The stock of private healthcare provider was quoting higher for the fifth straight day. In past one week, the stock has rallied 9 per cent after the company entered into a share purchase agreement for acquisition of 550 bedded Sahara Hospital, Lucknow. In past one week, the benchmark index was up 0.14 per cent.
 

On December 8, MHIL announced the execution of binding Share Purchase Agreement (SPA) for acquisition of 100 per cent stake of Starlit Medical Centre Private Limited (Starlit) for an enterprise value of Rs 940 crore through one of its wholly-owned subsidiaries, Crosslay Remedies Limited (CRL).

Starlit had entered into a Business Transfer Agreement (BTA) with Sahara India Medical Institute for purchase of Healthcare Undertaking consisting of 550 bedded Sahara Hospital, Lucknow, on a slump sale basis, MHIL said in an exchange filing.

CRL, a wholly-owned subsidiary of MHIL, which owns and operates Max Super Speciality Hospital, Vaishali and Max Medical Centre, Noida. This acquisition marks Max Healthcare’s entry into Lucknow, one of the fastest growing cities of Uttar Pradesh, the company said.
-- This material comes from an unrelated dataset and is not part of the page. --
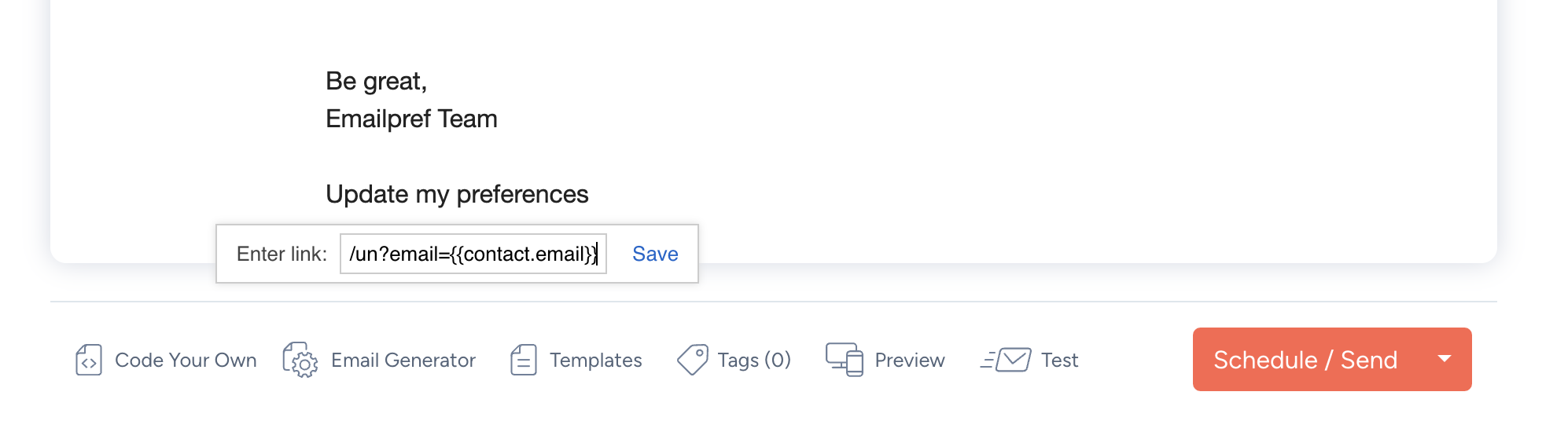Image resolution: width=1568 pixels, height=432 pixels.
Task: Open the Email Generator option
Action: coord(403,361)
Considering the performance of Medanta and Apollo Hospital (APHS) in Lucknow, the brokerage firm Motilal Oswal Financial Services (MOFSL) assumes MHIL to achieve EBITDA margin of 30 per cent over the next 12-18 months.

With this acquisition, MHIL has entered one of the promising cities from the healthcare perspective. Additionally, under-penetrated healthcare infrastructure in Central/Eastern UP and Bihar would aid the scale-up of hospital even faster, MOFSL said.

The brokerage firm raises its earnings estimate by 3 per cent for FY25 to factor in the addition of business from Sahara Hospital. “We expect a CAGR of 19 per cent/23 per cent in EBITDA/PAT over FY23-25 for MAX on the back of an 8 per cent CAGR in ARPOB, bed addition as well as improved occupancy at existing hospitals,” MOFSL said.